Georgette Reid, the woman charged in the crime and shot by police during a rescue attempt, remained at Medical College of Georgia Hospital on Monday.
Richmond County Sheriff Ronnie Strength said the veteran SWAT member who shot Ms. Reid had no choice because she was slicing the boy's throat as officers were bursting through a barricaded door.
"We're just happy as hell knowing the boy is alive because we thought he wouldn't be," Lt. Scott Peebles said.
According to Sheriff Strength, Ms. Reid stabbed Latoya Lewis in the head and arm with a butcher knife Thursday when Ms. Lewis tried to break off their romantic relationship. Ms. Lewis called police and escaped from the Sunny Day Drive home with Ms. Reid's 14-year-old daughter.
Ms. Lewis, a military intelligence officer stationed at Fort Gordon, told deputies that she was unable to get her son out of the house and feared that his life was in danger, the sheriff said.
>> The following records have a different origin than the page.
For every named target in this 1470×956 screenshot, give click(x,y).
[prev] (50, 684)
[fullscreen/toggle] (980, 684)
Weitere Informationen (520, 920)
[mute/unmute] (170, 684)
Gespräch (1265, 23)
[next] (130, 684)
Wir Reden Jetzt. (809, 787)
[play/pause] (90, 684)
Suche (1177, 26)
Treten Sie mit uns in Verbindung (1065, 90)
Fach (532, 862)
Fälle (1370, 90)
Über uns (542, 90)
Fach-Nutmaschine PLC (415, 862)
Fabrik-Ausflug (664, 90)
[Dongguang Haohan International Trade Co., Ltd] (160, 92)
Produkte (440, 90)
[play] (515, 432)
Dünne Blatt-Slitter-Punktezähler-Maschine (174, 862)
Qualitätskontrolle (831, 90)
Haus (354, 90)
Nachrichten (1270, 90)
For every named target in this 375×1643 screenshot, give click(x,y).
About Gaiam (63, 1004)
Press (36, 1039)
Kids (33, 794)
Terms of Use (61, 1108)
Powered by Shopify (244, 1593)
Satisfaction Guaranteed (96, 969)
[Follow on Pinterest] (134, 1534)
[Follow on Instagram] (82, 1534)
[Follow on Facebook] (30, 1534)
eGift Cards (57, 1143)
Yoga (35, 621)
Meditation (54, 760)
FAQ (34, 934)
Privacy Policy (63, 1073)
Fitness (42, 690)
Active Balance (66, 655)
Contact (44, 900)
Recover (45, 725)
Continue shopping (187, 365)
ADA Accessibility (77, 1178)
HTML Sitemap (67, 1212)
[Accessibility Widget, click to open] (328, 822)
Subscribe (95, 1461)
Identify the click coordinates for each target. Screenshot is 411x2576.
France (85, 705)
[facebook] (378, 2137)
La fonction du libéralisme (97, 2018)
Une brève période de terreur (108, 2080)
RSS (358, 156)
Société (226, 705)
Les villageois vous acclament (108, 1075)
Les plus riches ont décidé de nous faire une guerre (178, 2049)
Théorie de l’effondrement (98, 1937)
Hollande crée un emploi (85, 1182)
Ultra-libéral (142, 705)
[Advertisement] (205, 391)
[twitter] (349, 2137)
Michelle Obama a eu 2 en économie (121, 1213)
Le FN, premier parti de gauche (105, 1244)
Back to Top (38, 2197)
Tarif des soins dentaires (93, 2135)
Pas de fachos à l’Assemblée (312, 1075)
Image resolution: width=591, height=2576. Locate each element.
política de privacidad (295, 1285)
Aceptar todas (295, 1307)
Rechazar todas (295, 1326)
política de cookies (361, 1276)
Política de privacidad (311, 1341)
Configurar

Ms. Reid barricaded herself in a back room and wouldn't let deputies inside.
"That thing soured from the get-go," Sheriff Strength said.
Deputies tried to negotiate with Ms. Reid, but it became clear that she was going to harm the child, he said. As SWAT team officers detonated two diversionary grenades behind the house, others barged in from the front.
Ms. Reid was using the boy as a shield, but Deputy Scott White was able to shoot her once in the upper chest and rescue the child, Sheriff Strength said.
SWAT members train regularly and firing their weapons becomes almost automatic when necessary, Lt. Peebles said, but they prefer to talk someone into giving up.
He said there's a misconception fostered by Hollywood that SWAT teams can't wait to shoot somebody, but that isn't true.
"All the tactics we employ are designed to save lives, and that includes the life of the hostage-taker," Lt. Peebles said. "That's what we train to do."
Lt. Peebles said he couldn't put into words the pressure SWAT was under Thursday and the agony of knowing that a child's life could depend on their actions.